Assignment:
Here are the records. Write out exactly the lines between the one holding "Instruction: Click the 復原 recover button" and the one holding "884x800 pixels.", inclusive.

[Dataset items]

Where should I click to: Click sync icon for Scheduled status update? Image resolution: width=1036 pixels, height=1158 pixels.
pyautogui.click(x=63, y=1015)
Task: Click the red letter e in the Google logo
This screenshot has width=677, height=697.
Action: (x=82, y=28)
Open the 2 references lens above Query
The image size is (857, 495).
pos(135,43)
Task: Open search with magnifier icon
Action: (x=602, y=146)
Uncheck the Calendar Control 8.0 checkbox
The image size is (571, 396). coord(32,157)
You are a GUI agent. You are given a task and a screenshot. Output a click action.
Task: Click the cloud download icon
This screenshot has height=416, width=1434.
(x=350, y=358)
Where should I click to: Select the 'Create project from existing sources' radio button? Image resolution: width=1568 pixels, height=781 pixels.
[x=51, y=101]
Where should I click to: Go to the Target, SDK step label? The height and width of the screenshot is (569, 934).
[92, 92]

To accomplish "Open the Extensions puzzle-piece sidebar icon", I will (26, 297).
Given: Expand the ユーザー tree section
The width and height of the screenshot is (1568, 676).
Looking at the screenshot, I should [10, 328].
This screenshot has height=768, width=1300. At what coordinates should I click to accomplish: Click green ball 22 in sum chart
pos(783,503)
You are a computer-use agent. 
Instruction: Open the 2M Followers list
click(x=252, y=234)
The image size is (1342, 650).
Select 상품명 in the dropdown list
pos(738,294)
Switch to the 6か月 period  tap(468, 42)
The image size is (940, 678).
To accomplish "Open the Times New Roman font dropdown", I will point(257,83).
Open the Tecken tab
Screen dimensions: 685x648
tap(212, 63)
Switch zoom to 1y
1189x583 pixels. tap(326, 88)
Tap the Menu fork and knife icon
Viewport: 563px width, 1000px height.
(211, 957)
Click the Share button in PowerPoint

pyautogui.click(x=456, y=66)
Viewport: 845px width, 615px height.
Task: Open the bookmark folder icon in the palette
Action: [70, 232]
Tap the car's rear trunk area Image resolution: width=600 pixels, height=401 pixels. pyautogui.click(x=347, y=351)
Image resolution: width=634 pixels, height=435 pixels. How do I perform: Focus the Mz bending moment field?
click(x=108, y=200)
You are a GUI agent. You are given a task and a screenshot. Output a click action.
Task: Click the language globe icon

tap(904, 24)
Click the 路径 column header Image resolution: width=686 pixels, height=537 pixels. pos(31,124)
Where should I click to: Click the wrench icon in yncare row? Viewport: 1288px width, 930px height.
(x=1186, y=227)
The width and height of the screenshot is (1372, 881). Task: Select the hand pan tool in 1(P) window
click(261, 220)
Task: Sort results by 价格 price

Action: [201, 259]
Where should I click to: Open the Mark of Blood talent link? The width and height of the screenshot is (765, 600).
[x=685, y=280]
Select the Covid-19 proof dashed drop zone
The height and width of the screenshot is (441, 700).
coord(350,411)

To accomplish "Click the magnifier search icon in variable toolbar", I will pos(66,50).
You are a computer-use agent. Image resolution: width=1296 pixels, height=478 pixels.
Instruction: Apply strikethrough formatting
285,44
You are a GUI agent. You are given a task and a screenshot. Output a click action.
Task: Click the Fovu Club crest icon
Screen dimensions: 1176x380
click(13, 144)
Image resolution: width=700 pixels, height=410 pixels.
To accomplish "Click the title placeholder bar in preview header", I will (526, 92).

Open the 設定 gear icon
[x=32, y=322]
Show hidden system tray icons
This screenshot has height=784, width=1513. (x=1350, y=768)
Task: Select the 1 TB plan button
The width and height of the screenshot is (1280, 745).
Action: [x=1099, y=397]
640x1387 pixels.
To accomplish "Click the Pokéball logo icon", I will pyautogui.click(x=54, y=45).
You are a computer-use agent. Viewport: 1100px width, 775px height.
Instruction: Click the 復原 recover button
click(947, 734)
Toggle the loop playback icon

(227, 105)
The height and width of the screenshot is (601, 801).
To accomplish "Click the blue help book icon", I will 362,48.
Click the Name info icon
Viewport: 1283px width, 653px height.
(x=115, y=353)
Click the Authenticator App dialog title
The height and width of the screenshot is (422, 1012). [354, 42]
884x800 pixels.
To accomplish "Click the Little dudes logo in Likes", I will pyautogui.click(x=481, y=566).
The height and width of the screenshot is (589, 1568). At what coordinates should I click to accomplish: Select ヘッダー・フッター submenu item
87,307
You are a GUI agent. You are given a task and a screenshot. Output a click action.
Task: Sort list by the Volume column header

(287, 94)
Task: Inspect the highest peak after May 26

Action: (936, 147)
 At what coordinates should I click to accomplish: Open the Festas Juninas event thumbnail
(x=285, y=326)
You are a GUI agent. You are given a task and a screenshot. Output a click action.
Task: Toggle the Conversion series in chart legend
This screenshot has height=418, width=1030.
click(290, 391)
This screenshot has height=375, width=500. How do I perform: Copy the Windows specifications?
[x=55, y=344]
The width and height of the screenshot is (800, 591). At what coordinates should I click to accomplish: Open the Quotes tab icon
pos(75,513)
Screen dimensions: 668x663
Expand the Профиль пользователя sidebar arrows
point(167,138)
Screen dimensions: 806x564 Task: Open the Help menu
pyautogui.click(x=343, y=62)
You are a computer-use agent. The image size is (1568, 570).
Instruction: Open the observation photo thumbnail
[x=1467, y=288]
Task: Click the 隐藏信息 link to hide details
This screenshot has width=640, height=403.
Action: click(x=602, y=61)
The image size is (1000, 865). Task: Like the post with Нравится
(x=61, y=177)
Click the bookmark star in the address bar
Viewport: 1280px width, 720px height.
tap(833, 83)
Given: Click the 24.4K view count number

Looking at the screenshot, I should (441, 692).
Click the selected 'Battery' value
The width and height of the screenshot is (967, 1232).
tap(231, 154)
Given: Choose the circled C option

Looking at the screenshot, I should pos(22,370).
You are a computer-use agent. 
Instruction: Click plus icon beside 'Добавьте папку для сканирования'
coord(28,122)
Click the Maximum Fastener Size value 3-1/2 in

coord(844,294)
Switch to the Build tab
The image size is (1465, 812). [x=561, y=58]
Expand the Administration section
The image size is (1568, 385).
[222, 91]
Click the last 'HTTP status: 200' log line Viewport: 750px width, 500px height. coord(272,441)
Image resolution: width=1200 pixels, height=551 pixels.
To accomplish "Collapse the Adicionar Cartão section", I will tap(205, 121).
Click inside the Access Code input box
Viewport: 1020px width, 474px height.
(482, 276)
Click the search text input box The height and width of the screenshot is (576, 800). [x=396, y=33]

Solution to this problem:
Instruction: Click the 復原 recover button
click(947, 734)
Toggle the loop playback icon

(227, 105)
The height and width of the screenshot is (601, 801).
To accomplish "Click the blue help book icon", I will 362,48.
Click the Name info icon
Viewport: 1283px width, 653px height.
(x=115, y=353)
Click the Authenticator App dialog title
The height and width of the screenshot is (422, 1012). [354, 42]
884x800 pixels.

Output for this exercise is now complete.